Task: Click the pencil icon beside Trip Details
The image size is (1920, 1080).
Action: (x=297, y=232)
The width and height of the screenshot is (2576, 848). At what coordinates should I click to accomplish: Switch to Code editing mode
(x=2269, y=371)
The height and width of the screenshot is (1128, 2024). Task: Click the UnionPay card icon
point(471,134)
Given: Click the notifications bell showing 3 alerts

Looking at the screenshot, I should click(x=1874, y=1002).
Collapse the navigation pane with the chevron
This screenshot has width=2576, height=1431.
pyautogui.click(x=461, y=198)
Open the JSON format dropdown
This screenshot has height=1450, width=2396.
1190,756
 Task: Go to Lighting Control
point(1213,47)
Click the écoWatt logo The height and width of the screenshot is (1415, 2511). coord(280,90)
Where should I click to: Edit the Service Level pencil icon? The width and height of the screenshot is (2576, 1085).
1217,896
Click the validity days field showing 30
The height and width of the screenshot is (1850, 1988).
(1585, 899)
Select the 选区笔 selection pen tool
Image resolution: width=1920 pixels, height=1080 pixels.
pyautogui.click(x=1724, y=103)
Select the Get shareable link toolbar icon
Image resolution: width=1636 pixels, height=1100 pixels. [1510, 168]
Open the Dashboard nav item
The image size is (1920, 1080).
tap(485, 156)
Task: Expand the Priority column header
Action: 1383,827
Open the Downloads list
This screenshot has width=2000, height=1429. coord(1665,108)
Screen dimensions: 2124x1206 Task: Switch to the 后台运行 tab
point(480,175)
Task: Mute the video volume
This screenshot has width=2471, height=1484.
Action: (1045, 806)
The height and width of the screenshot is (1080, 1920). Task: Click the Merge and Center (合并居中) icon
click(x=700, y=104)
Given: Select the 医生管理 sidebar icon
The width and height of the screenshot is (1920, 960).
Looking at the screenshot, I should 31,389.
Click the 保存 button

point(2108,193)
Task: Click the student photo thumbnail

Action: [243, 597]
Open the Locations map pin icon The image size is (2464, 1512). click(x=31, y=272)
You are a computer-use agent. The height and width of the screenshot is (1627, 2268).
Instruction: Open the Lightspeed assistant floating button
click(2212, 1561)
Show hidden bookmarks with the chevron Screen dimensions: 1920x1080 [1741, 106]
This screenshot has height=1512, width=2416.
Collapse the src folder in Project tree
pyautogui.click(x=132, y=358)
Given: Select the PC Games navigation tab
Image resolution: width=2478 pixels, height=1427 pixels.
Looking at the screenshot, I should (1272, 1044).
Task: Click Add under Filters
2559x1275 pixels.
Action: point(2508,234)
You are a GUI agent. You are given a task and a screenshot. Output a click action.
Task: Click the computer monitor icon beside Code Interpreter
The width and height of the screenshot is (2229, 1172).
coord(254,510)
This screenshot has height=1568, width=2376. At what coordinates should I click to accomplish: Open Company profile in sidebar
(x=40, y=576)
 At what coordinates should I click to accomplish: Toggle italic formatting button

* _TASK BRIEF_: Repeat back the listing above exactly, including every line.

* _EXPECTED ANSWER_:
Task: Click the pencil icon beside Trip Details
The image size is (1920, 1080).
Action: (x=297, y=232)
The width and height of the screenshot is (2576, 848). At what coordinates should I click to accomplish: Switch to Code editing mode
(x=2269, y=371)
The height and width of the screenshot is (1128, 2024). Task: Click the UnionPay card icon
point(471,134)
Given: Click the notifications bell showing 3 alerts

Looking at the screenshot, I should click(x=1874, y=1002).
Collapse the navigation pane with the chevron
This screenshot has width=2576, height=1431.
pyautogui.click(x=461, y=198)
Open the JSON format dropdown
This screenshot has height=1450, width=2396.
1190,756
 Task: Go to Lighting Control
point(1213,47)
Click the écoWatt logo The height and width of the screenshot is (1415, 2511). coord(280,90)
Where should I click to: Edit the Service Level pencil icon? The width and height of the screenshot is (2576, 1085).
1217,896
Click the validity days field showing 30
The height and width of the screenshot is (1850, 1988).
(1585, 899)
Select the 选区笔 selection pen tool
Image resolution: width=1920 pixels, height=1080 pixels.
pyautogui.click(x=1724, y=103)
Select the Get shareable link toolbar icon
Image resolution: width=1636 pixels, height=1100 pixels. [1510, 168]
Open the Dashboard nav item
The image size is (1920, 1080).
tap(485, 156)
Task: Expand the Priority column header
Action: 1383,827
Open the Downloads list
This screenshot has width=2000, height=1429. coord(1665,108)
Screen dimensions: 2124x1206 Task: Switch to the 后台运行 tab
point(480,175)
Task: Mute the video volume
This screenshot has width=2471, height=1484.
Action: (1045, 806)
The height and width of the screenshot is (1080, 1920). Task: Click the Merge and Center (合并居中) icon
click(x=700, y=104)
Given: Select the 医生管理 sidebar icon
The width and height of the screenshot is (1920, 960).
Looking at the screenshot, I should 31,389.
Click the 保存 button

point(2108,193)
Task: Click the student photo thumbnail

Action: [243, 597]
Open the Locations map pin icon The image size is (2464, 1512). click(x=31, y=272)
You are a computer-use agent. The height and width of the screenshot is (1627, 2268).
Instruction: Open the Lightspeed assistant floating button
click(2212, 1561)
Show hidden bookmarks with the chevron Screen dimensions: 1920x1080 [1741, 106]
This screenshot has height=1512, width=2416.
Collapse the src folder in Project tree
pyautogui.click(x=132, y=358)
Given: Select the PC Games navigation tab
Image resolution: width=2478 pixels, height=1427 pixels.
Looking at the screenshot, I should (1272, 1044).
Task: Click Add under Filters
2559x1275 pixels.
Action: point(2508,234)
You are a GUI agent. You are given a task and a screenshot. Output a click action.
Task: Click the computer monitor icon beside Code Interpreter
The width and height of the screenshot is (2229, 1172).
coord(254,510)
This screenshot has height=1568, width=2376. At what coordinates should I click to accomplish: Open Company profile in sidebar
(x=40, y=576)
 At what coordinates should I click to accomplish: Toggle italic formatting button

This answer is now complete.